Radio / Television News

COMMENTARY: The Online Streaming Act is trying to solve a problem that doesn’t exist


Canadians don’t want government interference in our online experience. Simple surgery on Bill C-11 would help our creative economy keep flourishing.

By Irene Berkowitz

PUBLIC DEBATE ON Bill C-11, The Online Streaming Act, is nearing completion. In June, the bill passed the House of Commons. It’s being studied by the Standing Senate Committee on Transport and Communications; testimony concludes on Wednesday.

This bill impacts all Canadian content creators, both new and legacy media; the stakes are high to get this right. Some simple surgery on C-11 would go far toward allowing our burgeoning creative economy to continue flourishing.

At a C-11 conference last month, Canadian YouTube sensation J.J. McCullough nailed the bill’s most glaring misstep: that our government should regulate user-generated content in a way that will impact the business models of Canada’s new media creators. As McCullough said, “to see this success story as a problem to be solved is preposterous and unnerving; creators have a right to be concerned.”

Public policy should solve problems the market can’t. Sen. Paula Simons hit the bullseye, saying “I don’t see the problem to be solved.”

On the consumer side, as shown by recent research from our Privy Council Office, Canadians don’t want government interference in our online experience.

On the producer side, Canada’s entire creative economy is booming.

User-generated content adds $1.1 billion to our GDP and 34,000 jobs annually, without receiving or requesting public funds. This entire sector is additive and complementary — not competitive to the regulated side. Its continued growth depends on unfettered access to global markets.

In legacy, more people are employed and more content is being produced than ever before. The big problem for legacy producers is the outdated policy framework. They’ve worked so hard and deserve producer-accessed, platform-agnostic funding — which many countries already have.

Reworking this framework means rethinking access, contributions and Canadian content. Sen. Leo Housakos, the Senate committee chair, observed the definition of Cancon is outdated. “If a tennis star is financed by New Balance or Nike, does that make the player less Canadian?” asked Housakos.

David Fares, Disney’s VP of global public policy, reported to the Senate committee that Disney has spent $3 billion in four years in Canada, including uniquely Canadian stories such as 2022’s “Turning Red.” Though that film is about growing up in Toronto and written by Canadian Domee Shi, it is not considered Canadian content.

The word “heritage” implies preserving positive values, not preserving antiquated entitlements. Given that the internet is a once-in-600 years disruption, many countries have made digital technologies a separate portfolio. In my C-11 podcast “The Sessions,” former CRTC chair Konrad von Finckenstein asked: “Why is the minister of heritage Canada’s minister of the internet?”

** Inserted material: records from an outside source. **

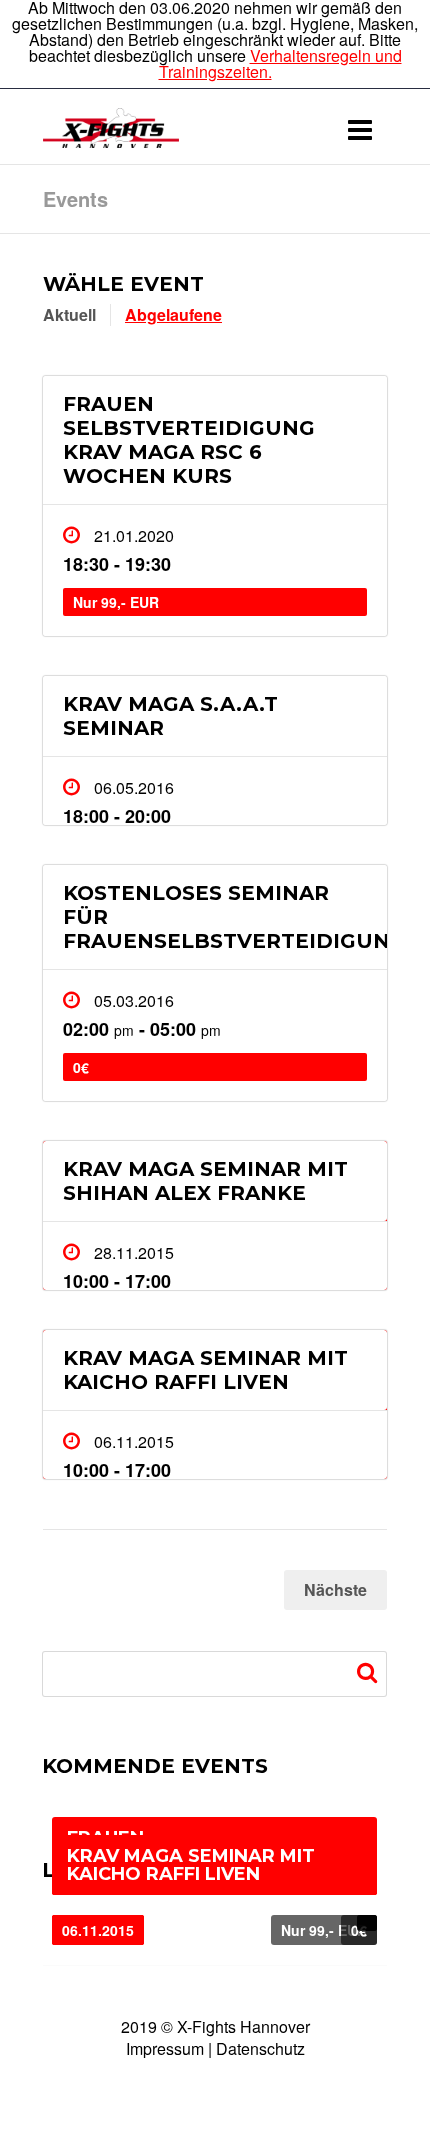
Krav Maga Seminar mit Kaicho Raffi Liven (205, 1370)
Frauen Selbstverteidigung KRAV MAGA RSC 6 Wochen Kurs (189, 440)
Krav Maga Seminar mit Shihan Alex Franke (205, 1181)
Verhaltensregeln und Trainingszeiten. (280, 63)
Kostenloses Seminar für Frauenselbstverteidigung (225, 917)
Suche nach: (369, 1673)
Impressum (165, 2048)
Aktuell (69, 314)
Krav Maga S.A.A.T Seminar (170, 716)
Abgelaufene (173, 314)
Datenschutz (260, 2048)
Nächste (335, 1589)
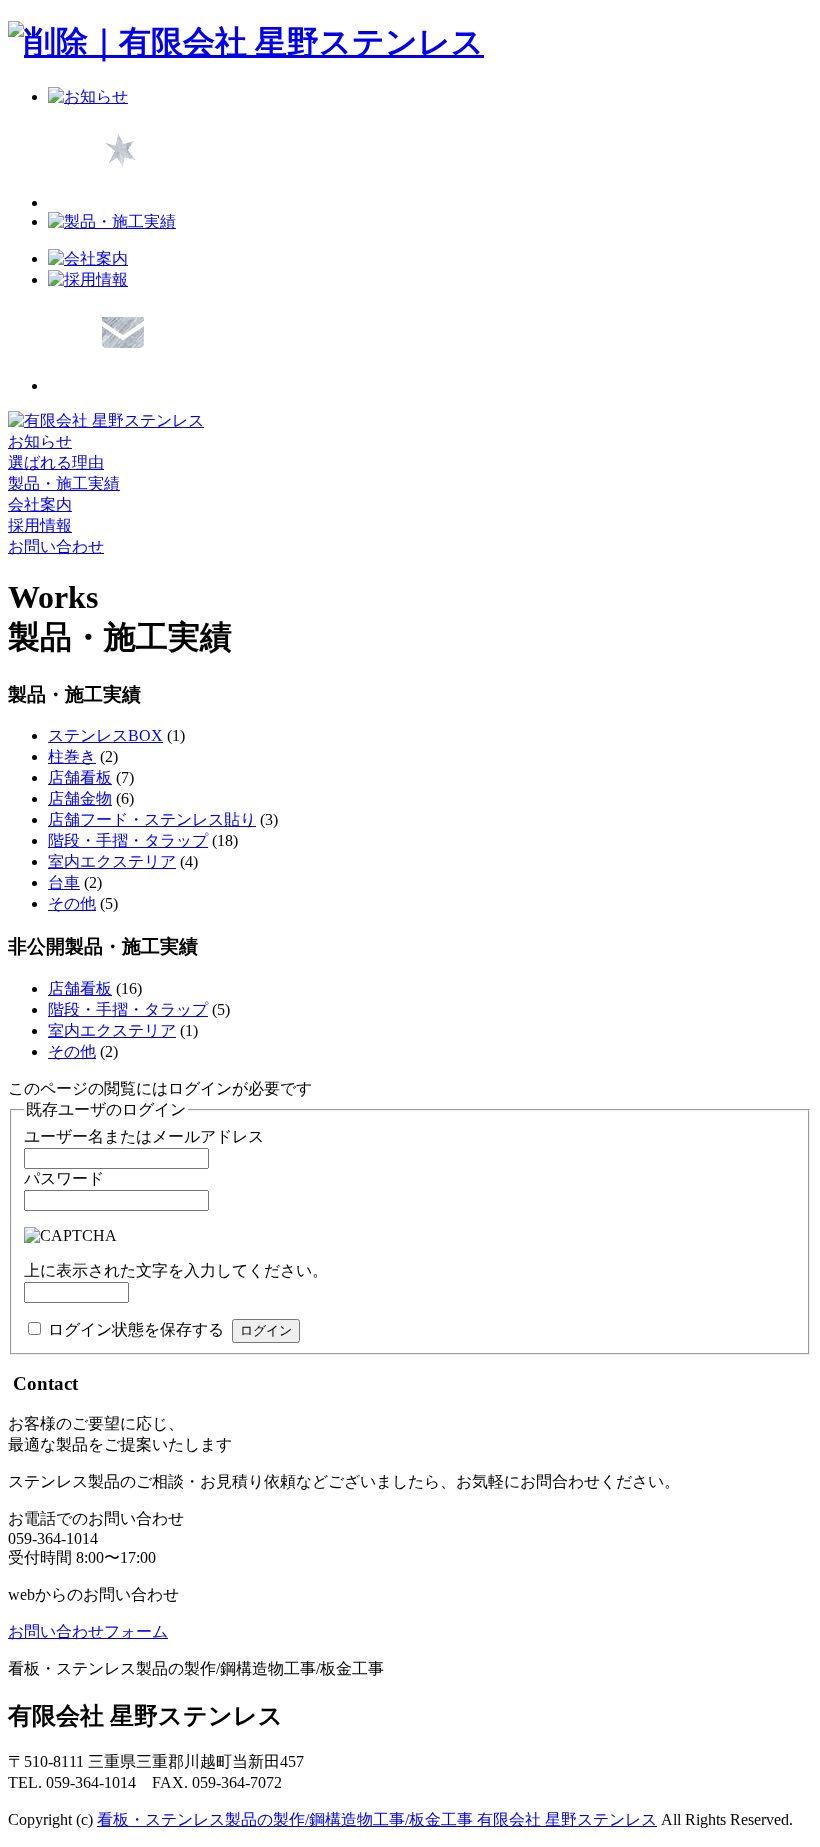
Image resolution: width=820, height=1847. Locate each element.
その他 (72, 903)
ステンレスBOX (105, 735)
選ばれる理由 (56, 462)
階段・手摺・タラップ (128, 840)
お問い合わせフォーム (88, 1631)
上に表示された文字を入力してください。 (176, 1270)
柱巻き (72, 756)
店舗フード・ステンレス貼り (152, 819)
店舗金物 (80, 798)
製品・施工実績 (64, 483)
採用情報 (40, 525)
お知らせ (40, 441)
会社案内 (40, 504)
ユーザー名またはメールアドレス (144, 1136)
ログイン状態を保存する (136, 1329)
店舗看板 (80, 777)
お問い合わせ (56, 546)
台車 (64, 882)
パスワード (64, 1178)
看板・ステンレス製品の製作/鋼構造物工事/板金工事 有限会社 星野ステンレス (377, 1819)
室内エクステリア (112, 861)
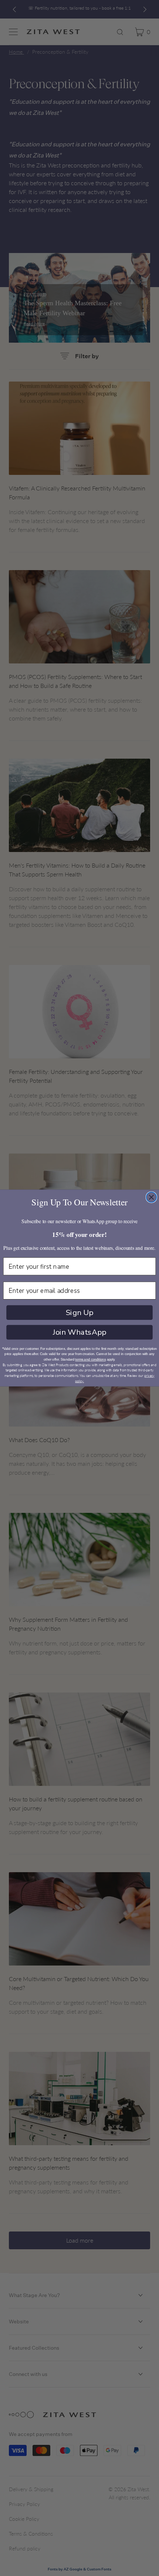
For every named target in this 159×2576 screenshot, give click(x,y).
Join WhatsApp (79, 1332)
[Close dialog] (151, 1197)
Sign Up (80, 1312)
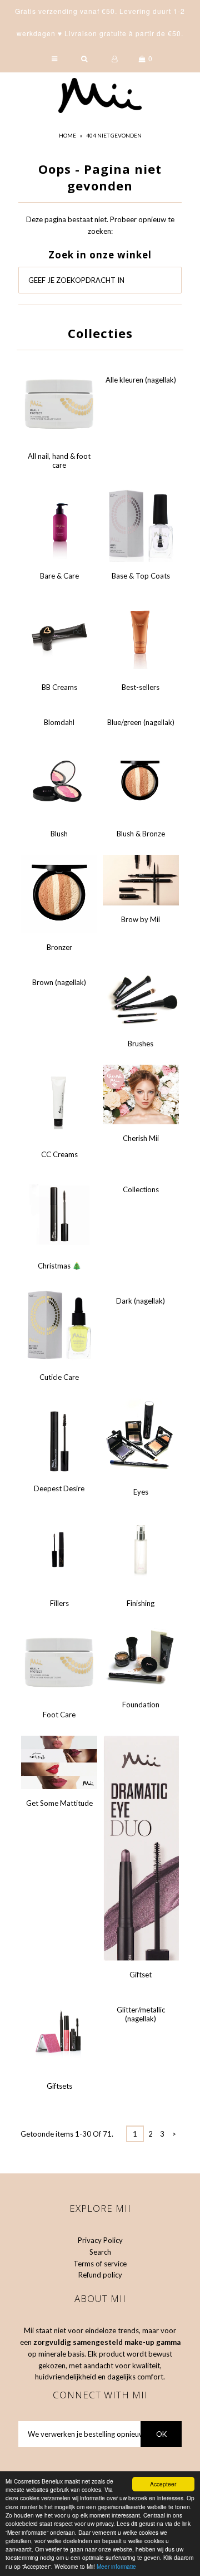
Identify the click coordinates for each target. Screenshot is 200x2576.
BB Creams (59, 687)
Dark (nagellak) (140, 1300)
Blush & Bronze (141, 833)
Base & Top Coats (141, 575)
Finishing (140, 1603)
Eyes (140, 1491)
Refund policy (100, 2274)
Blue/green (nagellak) (140, 722)
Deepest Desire (59, 1488)
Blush (59, 833)
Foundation (140, 1704)
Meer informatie (116, 2566)
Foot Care (59, 1714)
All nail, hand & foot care (59, 460)
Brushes (140, 1043)
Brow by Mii (140, 919)
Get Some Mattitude (59, 1803)
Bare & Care (59, 575)
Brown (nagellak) (59, 982)
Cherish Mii (141, 1138)
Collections (141, 1189)
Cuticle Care (59, 1377)
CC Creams (59, 1154)
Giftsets (59, 2086)
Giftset (140, 1974)
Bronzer (59, 947)
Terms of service (100, 2263)
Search (100, 2251)
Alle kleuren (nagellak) (141, 379)
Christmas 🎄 (59, 1265)
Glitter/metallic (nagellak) (141, 2014)
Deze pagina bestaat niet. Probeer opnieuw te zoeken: (100, 225)
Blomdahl (59, 722)
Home (67, 135)
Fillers (59, 1603)
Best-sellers (140, 687)
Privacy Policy (100, 2240)
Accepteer (163, 2484)
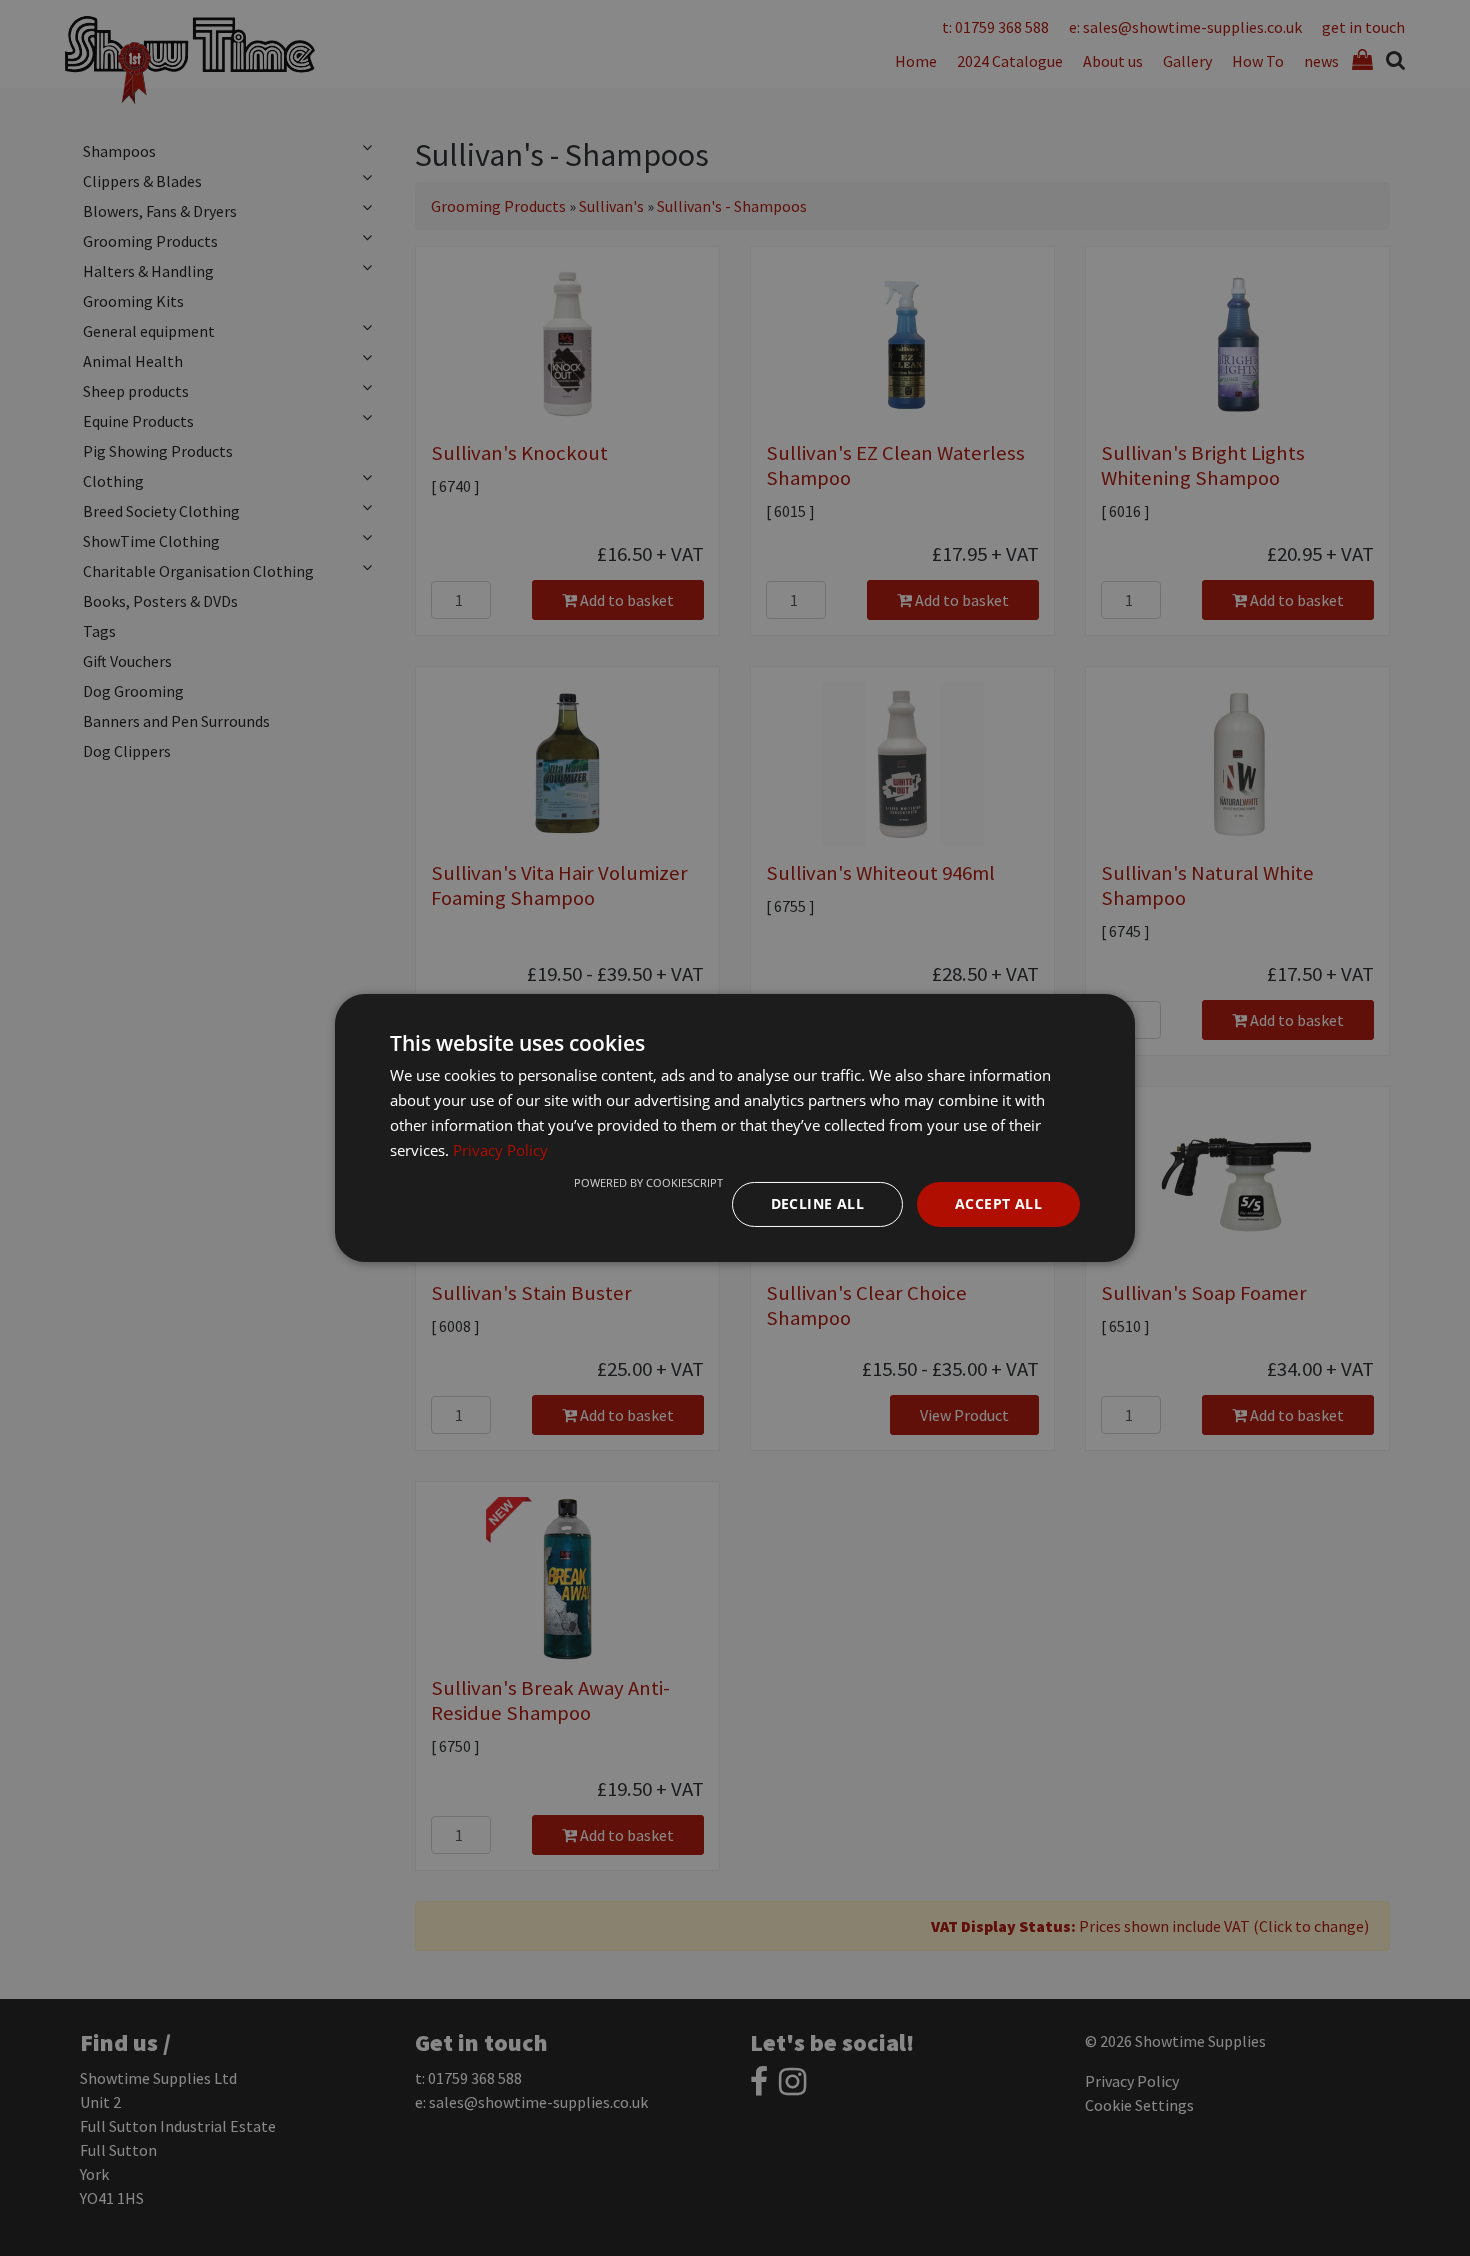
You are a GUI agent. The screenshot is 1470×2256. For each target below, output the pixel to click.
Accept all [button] (998, 1203)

Timothy Wu, one of the world’s foremost internet authorities who coined the term “net neutrality,” warned of the dangers of government interference in content control in his 2011 book “The Master Switch.” He argued that governments are “inferior arbiters of what is good for the information industries, and recommended “checking all power deriving from the control of information” because granting “any industrial power the protection of the state” inhibits the innovation needed for growth.

Wu cites Canadian icon Harold Innis, who believed an open information sector is fundamental to democracy because it concerns speech — meaning information industries are special because they decide who gets heard in a society. Hello, Bill C-11.

Why are our three categories of producers — linear, streaming and ungated — acting as frenemies? They should be close friends, strutting their remarkable data in one glorious report that makes sure C-11 works for the entire sector.

Here’s one simple idea that may help cut through some complex discussions about Canada’s media future: narrow the bill to deal with online streaming of gated content, and cleanly exclude ungated content from its scope.

Simple surgery won’t transform Bill C-11 into visionary legislation. But if it’s not done, legal challenges and massive CRTC hearings will delay benefits to legacy producers. As reported to the Senate committee, new media producers are already considering uploading their content from outside the country. The stakes are high.

Irene S. Berkowitz, PhD, is senior policy fellow at The Audience Lab, a research group in The Creative School, Toronto Metropolitan University, where she teaches. She is also executive producer and host of The Audience Lab Podcast series, The Sessions and Mediaucracy; author of Mediaucracy: Why Canada hasn’t made global hits; and lead author of Watchtime Canada: How YouTube connects creators and consumers.

This article first appeared in the Toronto Star.